Riverside Press-Enterprise, March 26, 2005
Lesbian pastor resigns post at Inland mission
The Rev. Jenny Mason is resigning from Central City Lutheran Mission one year after her appointment as associate pastor led the San Bernardino ministry to be stricken from the roster of Lutheran congregations and reignited debate over ordination of gays and lesbians.
Mason is quitting effective April 17 and plans to move to Minnesota to live with the woman with whom she has been in a relationship for a year. But her departure is not expected to cool the simmering dispute between the downtown San Bernardino mission and leaders of the Evangelical Lutheran Church in America.
Both the Rev. David Kalke and the mission were relieved of their roles in the church in October for the appointment in April of Mason, an openly gay minister.
Kalke, who has led the poor, urban congregation for eight years, says he may separate the mission from a church hierarchy that he claims values rules over good deeds.
"We will become an independent, free-standing Lutheran entity," Kalke said. "We're going to create a church that's different. And we're going to start right here."
Unless the Pacifica Synod -- which has authority over Central City and more than 60 other congregations -- reinstates Kalke as pastor and puts the mission back on the official list of churches, the mission's board of directors may approve a split at its April 18 meeting.
Central City would then be free, Kalke says, to carry out its good works on its own in one of the most blighted corners of the Inland area, possibly as a nonprofit organization.
'Very Confusing Position'
Only a handful of Lutheran congregations have ever stepped away from the church over a policy they felt was wrong, Kalke said. In Nazi Germany, the issue was treatment of Jews. In South Africa, it was apartheid.
In San Bernardino, it may be the church's stance on homosexual ministry, which holds that only gay and lesbian pastors must be celibate.
"The church says it's OK to be gay, just don't act on it," Kalke said. "It's a very confusing position that creates second-class citizens within the church, and that's not what we're about."
Church leaders at the Chicago headquarters say the synod has followed policy in its dealings with Central City.
Central City's move toward independence would be a precedent-setting one, but its battle with its Orange County-based synod already has broken new ground.
In October, the synod council rescinded Central City's status as a congregation and relieved Kalke as pastor. That action followed the mission's refusal to remove Mason, who was leading an active lesbian lifestyle.
Bishop Murray Finck said Central City broke church policy when it appointed Mason, who is not on the official list of recognized pastors. Mason is affiliated with the Extraordinary Candidacy Project, a San Francisco-based offshoot of the church that has been assisting with the appointment of homosexual ministers for more than a decade.

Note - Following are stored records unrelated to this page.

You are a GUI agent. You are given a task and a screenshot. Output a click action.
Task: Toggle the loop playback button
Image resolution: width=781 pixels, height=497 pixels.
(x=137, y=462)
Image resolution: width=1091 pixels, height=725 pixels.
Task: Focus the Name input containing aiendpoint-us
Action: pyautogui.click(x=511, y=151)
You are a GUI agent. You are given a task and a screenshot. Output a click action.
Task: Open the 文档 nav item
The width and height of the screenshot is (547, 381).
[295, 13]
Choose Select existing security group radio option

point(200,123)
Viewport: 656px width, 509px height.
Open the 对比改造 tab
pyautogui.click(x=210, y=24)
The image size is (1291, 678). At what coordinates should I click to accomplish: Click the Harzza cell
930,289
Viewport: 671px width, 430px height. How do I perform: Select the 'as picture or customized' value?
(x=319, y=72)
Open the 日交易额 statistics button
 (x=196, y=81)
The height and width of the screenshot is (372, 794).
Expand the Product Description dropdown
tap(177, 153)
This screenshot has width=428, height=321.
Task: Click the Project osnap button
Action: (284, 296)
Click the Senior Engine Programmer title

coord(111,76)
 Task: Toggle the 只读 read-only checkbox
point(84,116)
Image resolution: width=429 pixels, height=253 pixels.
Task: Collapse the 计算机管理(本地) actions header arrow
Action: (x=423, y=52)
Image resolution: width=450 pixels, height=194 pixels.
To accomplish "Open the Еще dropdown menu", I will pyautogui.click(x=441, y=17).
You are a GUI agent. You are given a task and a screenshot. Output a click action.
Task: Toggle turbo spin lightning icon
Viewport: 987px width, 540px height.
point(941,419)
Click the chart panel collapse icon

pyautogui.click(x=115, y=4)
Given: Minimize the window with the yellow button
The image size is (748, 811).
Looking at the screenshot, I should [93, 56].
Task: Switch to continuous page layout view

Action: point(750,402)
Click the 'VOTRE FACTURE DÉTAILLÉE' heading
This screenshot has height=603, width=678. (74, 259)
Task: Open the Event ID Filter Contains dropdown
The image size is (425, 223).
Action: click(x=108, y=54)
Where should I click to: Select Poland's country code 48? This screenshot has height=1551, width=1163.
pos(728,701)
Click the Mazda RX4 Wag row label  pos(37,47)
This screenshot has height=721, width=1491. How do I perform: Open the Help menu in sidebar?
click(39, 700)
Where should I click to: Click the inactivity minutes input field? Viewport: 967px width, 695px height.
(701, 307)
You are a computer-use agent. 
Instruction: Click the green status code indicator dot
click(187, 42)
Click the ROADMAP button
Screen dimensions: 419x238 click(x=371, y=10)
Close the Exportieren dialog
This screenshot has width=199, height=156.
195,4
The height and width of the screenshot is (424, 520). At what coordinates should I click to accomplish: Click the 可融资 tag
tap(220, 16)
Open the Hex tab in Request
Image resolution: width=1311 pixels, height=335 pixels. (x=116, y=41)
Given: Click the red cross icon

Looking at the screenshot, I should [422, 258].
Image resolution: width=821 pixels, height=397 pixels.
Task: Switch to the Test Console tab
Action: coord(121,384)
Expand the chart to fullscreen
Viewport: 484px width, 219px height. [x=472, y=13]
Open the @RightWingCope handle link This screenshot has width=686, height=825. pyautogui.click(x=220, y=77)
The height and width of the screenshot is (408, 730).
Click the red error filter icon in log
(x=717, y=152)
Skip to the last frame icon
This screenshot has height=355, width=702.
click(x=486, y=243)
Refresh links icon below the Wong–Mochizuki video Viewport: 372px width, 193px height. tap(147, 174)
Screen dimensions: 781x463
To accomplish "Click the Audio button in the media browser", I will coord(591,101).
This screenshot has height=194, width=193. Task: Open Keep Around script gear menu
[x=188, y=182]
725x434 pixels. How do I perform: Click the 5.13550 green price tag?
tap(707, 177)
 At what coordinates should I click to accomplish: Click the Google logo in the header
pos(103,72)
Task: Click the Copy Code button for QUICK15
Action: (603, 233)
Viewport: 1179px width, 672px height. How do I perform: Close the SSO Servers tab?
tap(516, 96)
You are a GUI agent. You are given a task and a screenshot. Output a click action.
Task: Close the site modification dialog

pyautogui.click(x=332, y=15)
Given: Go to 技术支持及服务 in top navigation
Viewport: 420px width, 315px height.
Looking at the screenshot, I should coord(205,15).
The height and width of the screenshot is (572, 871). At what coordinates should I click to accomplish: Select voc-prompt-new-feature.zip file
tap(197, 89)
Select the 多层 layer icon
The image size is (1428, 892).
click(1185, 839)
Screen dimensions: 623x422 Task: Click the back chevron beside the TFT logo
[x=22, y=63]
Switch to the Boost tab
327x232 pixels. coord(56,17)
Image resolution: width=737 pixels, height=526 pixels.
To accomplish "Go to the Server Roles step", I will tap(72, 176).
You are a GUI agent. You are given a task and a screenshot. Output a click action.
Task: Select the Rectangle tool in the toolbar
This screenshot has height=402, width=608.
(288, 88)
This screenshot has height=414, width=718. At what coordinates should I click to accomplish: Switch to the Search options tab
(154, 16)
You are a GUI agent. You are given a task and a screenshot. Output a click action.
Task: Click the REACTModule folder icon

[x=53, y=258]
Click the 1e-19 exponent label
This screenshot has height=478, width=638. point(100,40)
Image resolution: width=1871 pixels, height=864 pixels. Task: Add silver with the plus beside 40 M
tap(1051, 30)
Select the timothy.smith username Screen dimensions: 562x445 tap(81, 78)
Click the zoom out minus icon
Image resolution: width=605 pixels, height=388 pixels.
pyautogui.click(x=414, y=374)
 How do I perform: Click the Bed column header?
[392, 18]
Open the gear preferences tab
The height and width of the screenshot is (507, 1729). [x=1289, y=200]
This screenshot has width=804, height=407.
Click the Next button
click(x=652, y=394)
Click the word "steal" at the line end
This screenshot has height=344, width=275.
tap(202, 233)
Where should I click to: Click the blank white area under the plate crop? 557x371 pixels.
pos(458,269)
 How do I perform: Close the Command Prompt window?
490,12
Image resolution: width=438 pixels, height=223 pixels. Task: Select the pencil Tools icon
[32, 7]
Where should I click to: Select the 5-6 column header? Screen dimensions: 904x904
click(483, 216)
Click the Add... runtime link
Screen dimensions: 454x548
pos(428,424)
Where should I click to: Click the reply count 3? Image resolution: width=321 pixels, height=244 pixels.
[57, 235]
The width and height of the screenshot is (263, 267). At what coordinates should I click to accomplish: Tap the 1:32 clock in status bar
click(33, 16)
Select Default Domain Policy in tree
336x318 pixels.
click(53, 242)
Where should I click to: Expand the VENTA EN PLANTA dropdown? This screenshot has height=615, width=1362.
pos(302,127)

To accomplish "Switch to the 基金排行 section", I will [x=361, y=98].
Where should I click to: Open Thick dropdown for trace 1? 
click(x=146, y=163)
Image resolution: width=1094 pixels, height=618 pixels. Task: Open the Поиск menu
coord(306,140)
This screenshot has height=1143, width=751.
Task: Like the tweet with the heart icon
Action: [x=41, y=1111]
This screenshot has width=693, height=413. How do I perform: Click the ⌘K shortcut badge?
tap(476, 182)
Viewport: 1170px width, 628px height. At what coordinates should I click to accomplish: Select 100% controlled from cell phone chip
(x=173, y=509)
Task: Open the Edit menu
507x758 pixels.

More than a dozen other congregations in the United States have appointed openly gay and lesbian pastors. All have been punished more mildly, many with letters of reprimand.
Finck's decision to remove both Kalke and Central City -- upheld by the synod council -- was the harshest punishment since three openly gay and lesbian pastors ordained in 1990 were expelled.
Finck could not be reached for comment.
Last year, further controversy erupted in the church when three other openly homosexual pastors were installed, including the Rev. Dan Hooper of Hollywood Lutheran Church.
"We received a letter scolding us for having done it," said Hooper, who believes the disparity in punishments is attributable to synod leadership and location.
The Southwest California Synod, which has authority over coastal counties including Los Angeles, is far more liberal on social matters, Hooper said. The Pacifica Synod has authority over San Bernardino, Riverside and other Southern California counties.
"I don't think the gang members and the poor people there (in San Bernardino) care one whit whether Jenny Mason is a lesbian or not," he said.
Kalke, who has stayed on as chief executive officer of the mission, was given a one-year leave from his call.
The mission retains its status as a social ministry, and its programs for the homeless, teens and others in need continue despite cuts in synod funding.
If funding from church headquarters is further slashed, Kalke believes Central City has built a large enough fund-raising network to go it alone as a nonprofit.
"Going out and doing good things for people is the law of God. This other thing is human law," he said. "We do not believe there's anything in God's law against gays and lesbians serving" as pastors.
Mason has not been punished because she already had been disciplined. The church removed her from its clergy after she acknowledged her homosexuality while serving as a missionary in Chile in 2002.
Mason said she plans to look for work in the nonprofit social sector in St. Paul, although she may minister again.
"It's a privilege to be one of the faces in a movement towards change," she said.
Mason said she respects Kalke's willingness to fight against church policy they both believe is wrong. Her stepping down will change little, she said.
John Brooks, a spokesman for the church in Chicago, said he would not comment on matters meant to be handled locally.
In the courtyard of Central City on Friday, Greg Carmack said he was conflicted about Mason's service there.
The Bible, he believes, says that homosexuality is a sin.
"But it also says, he who is without sin, let him cast the first stone," said Carmack, who spends his nights at the mission's winter shelter.
"I don't judge nobody," he said. "We're losing a very good person."